REQUIREMENT:
Leaving out all pictures, return exactly the lines from the one that contains "How do I perform: Select" through the end of the data below.

[SOURCE DATA Boundary: Start]

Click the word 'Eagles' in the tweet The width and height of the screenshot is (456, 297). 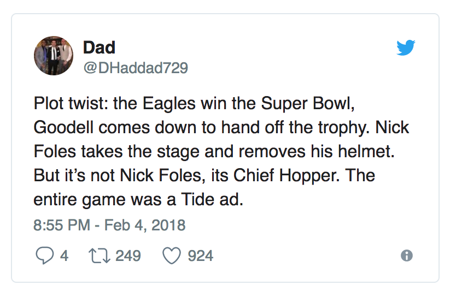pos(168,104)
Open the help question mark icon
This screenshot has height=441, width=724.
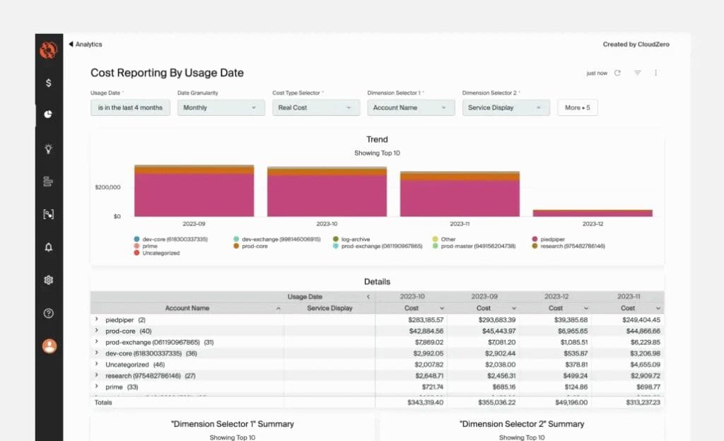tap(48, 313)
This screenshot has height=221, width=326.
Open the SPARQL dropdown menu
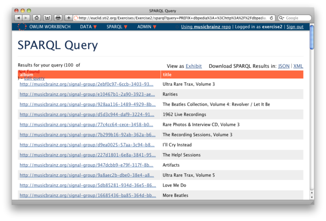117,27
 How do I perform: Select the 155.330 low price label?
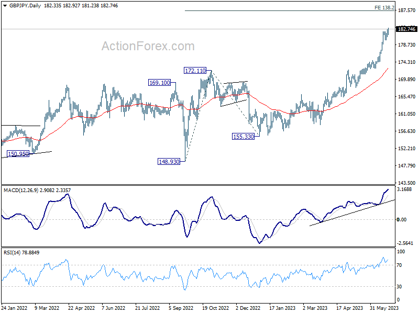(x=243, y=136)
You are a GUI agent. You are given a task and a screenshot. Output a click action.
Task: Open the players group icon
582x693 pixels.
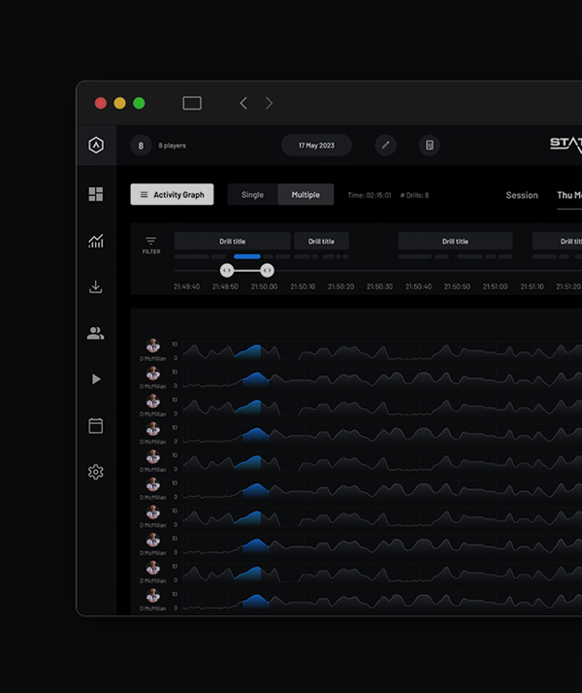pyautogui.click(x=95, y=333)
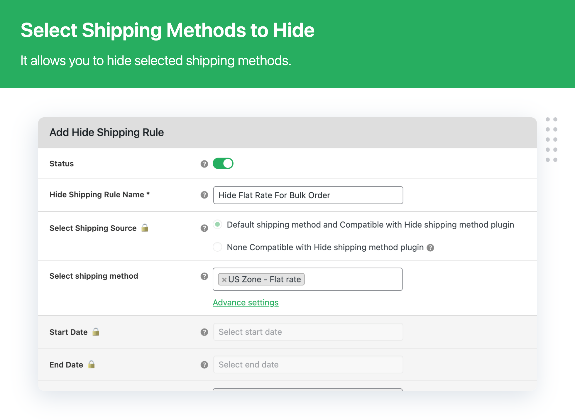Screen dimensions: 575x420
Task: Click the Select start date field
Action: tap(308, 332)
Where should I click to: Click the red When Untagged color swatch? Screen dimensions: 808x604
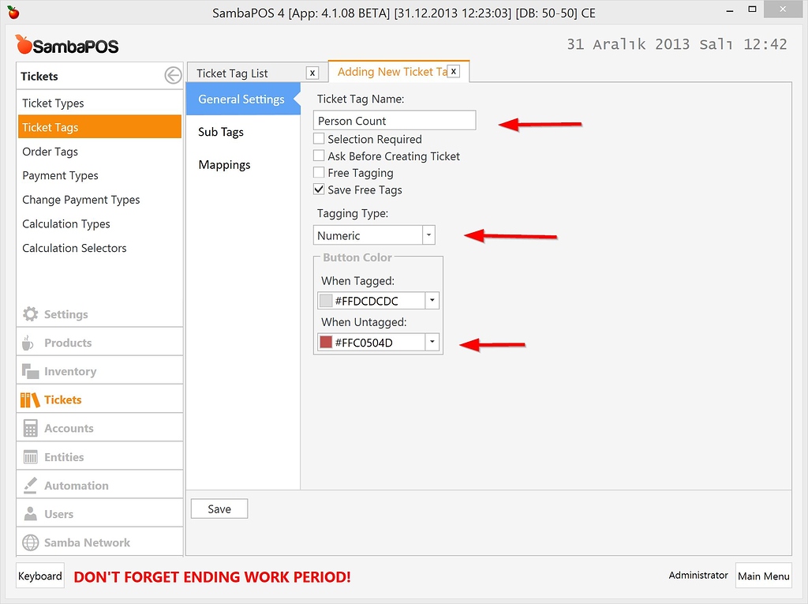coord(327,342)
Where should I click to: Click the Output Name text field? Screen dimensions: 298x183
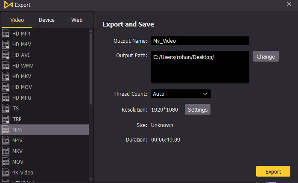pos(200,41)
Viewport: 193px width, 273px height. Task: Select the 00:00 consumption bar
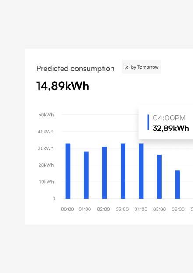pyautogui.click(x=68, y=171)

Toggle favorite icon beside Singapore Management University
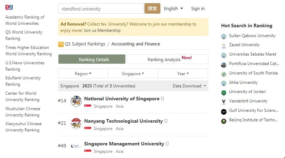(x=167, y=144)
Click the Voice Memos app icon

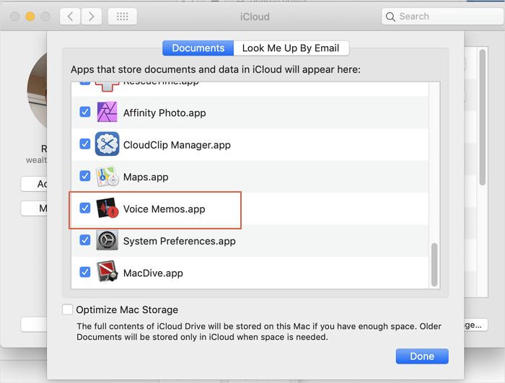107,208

[SOURCE DATA Boundary: End]

ANSWER AREA:
 How do I perform: Select the 155.330 low price label?
(x=243, y=136)
You are a GUI agent. You are given a task and a screenshot. Output a click action.
Task: Open the players group icon
582x693 pixels.
pyautogui.click(x=95, y=333)
Screen dimensions: 575x420
Task: Click the Select start date field
Action: tap(308, 332)
Where should I click to: Click the red When Untagged color swatch? Screen dimensions: 808x604
coord(327,342)
Where should I click to: Click the Output Name text field? Screen dimensions: 298x183
pos(200,41)
Viewport: 193px width, 273px height. Task: Select the 00:00 consumption bar
pyautogui.click(x=68, y=171)

Toggle favorite icon beside Singapore Management University
(x=167, y=144)
Click the Voice Memos app icon

107,208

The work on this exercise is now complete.